Le Portail Public de Facturation est-il vraiment gratuit et suffisant pour une TPE ?
Oui, le PPF opéré par l’AIFE est gratuit et couvre les fonctions essentielles : émission, réception et transmission des données à la DGFiP. Pour une micro-entreprise qui émet une vingtaine de factures par mois, c’est probablement suffisant. Mais dès que les volumes augmentent ou que vous avez besoin d’archivage légal automatisé, de gestion des relances ou d’une intégration directe avec votre logiciel de gestion, une PDP devient pertinente malgré son coût.
Avis tranché : cette réforme est une chance que les dirigeants français gâchent par attentisme
Je vais être direct. La réforme de la facturation électronique est l’une des transformations administratives les plus structurantes pour les entreprises françaises depuis la mise en place de la TVA. Pas parce qu’elle est complexe – elle l’est, mais c’est gérable. Mais parce que ses conséquences sont massives : réduction mécanique des délais de paiement, détection fiabilisée des fraudes à la TVA (estimée à plusieurs milliards d’euros par an), modernisation forcée de milliers de PME qui pilotent encore leur comptabilité sous Excel.

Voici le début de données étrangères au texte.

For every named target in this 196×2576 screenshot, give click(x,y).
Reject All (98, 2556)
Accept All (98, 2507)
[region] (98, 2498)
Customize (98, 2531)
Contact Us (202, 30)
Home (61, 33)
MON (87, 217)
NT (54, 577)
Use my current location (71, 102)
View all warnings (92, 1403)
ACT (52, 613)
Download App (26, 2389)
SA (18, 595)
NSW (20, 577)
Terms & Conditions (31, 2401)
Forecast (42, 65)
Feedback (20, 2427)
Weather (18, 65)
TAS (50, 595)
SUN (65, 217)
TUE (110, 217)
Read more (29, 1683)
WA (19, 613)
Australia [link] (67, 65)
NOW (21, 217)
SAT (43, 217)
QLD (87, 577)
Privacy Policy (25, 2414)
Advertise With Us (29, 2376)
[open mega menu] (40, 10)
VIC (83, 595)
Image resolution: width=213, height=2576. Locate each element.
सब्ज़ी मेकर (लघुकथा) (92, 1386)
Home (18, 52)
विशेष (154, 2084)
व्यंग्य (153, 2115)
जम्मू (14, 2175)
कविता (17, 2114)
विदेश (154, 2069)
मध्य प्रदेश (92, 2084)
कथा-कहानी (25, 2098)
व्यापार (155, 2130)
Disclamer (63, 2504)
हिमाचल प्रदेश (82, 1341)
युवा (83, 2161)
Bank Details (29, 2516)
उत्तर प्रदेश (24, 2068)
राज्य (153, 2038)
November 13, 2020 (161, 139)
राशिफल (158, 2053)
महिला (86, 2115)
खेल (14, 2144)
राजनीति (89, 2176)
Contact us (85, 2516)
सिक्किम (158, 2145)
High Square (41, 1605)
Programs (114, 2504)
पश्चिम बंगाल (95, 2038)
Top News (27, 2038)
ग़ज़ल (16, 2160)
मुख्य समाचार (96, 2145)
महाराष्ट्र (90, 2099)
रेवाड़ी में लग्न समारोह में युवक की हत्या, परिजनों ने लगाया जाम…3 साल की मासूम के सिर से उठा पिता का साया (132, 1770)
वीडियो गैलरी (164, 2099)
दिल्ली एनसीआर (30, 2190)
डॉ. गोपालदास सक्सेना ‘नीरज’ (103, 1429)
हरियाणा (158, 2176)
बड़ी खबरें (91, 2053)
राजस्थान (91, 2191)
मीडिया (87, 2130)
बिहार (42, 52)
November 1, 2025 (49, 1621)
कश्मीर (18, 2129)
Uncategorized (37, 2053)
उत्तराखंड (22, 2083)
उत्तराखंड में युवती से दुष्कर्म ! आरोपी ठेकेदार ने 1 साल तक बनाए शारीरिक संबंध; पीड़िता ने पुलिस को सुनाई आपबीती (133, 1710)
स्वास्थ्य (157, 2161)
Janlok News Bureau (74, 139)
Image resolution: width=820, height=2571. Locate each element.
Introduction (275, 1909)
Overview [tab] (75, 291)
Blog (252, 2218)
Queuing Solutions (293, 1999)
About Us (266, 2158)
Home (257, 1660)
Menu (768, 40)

Et pourtant, moins de trois mois avant la première échéance de septembre 2026, un nombre trop important d’entreprises n’ont pas encore lancé le moindre projet de mise en conformité. L’argument entendu le plus souvent ? « On a déjà eu un report en 2023, on verra bien. » C’est le raisonnement le plus dangereux possible.
Ce premier report n’était pas un signe de faiblesse de l’administration. C’était le temps accordé à l’écosystème – éditeurs de logiciels, PDP, intégrateurs – pour se structurer convenablement. Cet écosystème est maintenant en place. Le PPF est opérationnel. Les formats sont normalisés. Les PDP sont immatriculées. Aucune excuse technique valable ne reste.
Mais ce qui me frappe davantage, c’est l’avantage concurrentiel que les entreprises bien préparées vont tirer de cette réforme. Celles qui maîtrisent leurs flux de facturation électronique dès 2026 auront une visibilité en temps réel sur leur trésorerie et leurs créances. Elles négocieront mieux avec leurs fournisseurs. Elles gagneront du temps sur des tâches de saisie manuelle qui ne devraient plus exister en 2026.
Attendre, c’est offrir cet avantage à vos concurrents. Et c’est risquer de vous retrouver à négocier en urgence avec un intégrateur débordé en juillet 2026, à n’importe quel prix.